Required hardware configuration to run locally the oTToDev

cjgdef2020 · November 11, 2024, 1:53pm

please give us the minimal required hardware configuration to run locally the oTToDev

stevenK · November 11, 2024, 3:05pm

I wouldnt bother unless you got 8gb vram or more

ColeMedin · November 11, 2024, 4:51pm

It depends a lot on which LLMs you want to run locally! And if you use an API like OpenRouter to use open source models not running locally, you can really use any machine!

But if you want to use local LLMs, I would suggest at least having some graphics card for smaller LLMs like Qwen 2.5 coder 7b, and then for larger LLMs that are 30b+ parameters, having at least a 3080 or 3090 GPU.

dsmflow · November 11, 2024, 6:10pm

Update …

CPU:

Optimal: Aim for an 11th Gen Intel CPU or Zen4-based AMD CPU, beneficial for its AVX512 support which accelerates matrix multiplication operations needed by AI models. CPU instruction set features matter more than core counts, with DDR5 support in newer CPUs also important for performance due to increased memory bandwidth.

RAM:

Minimum for a Decent Experience: 16GB is the starting point for running models like the 7B parameters effectively. It’s enough for either running smaller models comfortably or managing larger ones with caution.

Disk Space:

Practical Minimum: About 50GB should suffice, primarily to accommodate the Docker container size (around 2GB+ for ollama-webui) and model files, without needing a large buffer beyond the essentials.

GPU:

Not Mandatory but Recommended for Enhanced Performance: A GPU can significantly improve model inference performance. However, the ability to run quantized models and the requirement for VRAM depends on the GPU generation. For instance, a 7B model at FP16 might require around 26GB of VRAM, which is beyond the capacity of many consumer-grade GPUs.
For Running Quantized Models: GPUs that support 4-bit quantized formats can much more efficiently handle large models, needing significantly less VRAM:
7B model requires ~4 GB
13B model requires ~8 GB
30B model needs ~16 GB
65B model needs ~32 GB

Considerations for Larger Models:

Running 13B+ and MoE Models: Only advisable if you have a Mac, or a particularly large GPU or one that supports quant formats effectively. The memory and computational requirements for these larger models are substantially higher, making them impractical for most consumer-level hardware unless specifically configured for AI.

source

tybohannon · November 12, 2024, 5:46am

@cjgdef2020 it’s important to understand that there are two key configurations to consider to be successful with oTToDev.
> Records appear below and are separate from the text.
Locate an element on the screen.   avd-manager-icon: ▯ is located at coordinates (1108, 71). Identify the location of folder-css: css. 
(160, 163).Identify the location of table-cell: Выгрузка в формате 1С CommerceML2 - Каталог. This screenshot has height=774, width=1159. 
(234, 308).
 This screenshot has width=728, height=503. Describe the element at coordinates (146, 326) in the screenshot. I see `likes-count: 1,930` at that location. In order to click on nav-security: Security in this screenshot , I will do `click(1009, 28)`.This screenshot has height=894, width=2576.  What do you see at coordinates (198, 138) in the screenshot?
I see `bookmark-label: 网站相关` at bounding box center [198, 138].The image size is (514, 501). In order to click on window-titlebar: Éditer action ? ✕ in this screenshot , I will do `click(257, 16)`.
Part 1 is installing the oTToDev “app stack” on any computer (Mac, Windows, Linux) that has the “app stack” dependencies ( Node.js, pnpm, etc.) configured. This can be your local computer or a Virtual Private Server (VPS) from a provider like DigitalOcean, etc.

Part 2 is having sufficient Video RAM (VRAM) on a dedicated Graphics Processor Unit (GPU) which is required to run the models (LLM’s) that power the AI coding that oTToDev creates.

If you don’t have a GPU with 8GB or higher, then the best route is to understand how to use OpenRouter so you can link oTToDev running on your local/VPS machine with an LLM running on OpenRouter. This bypasses the need to have a pricey GPU in your computer.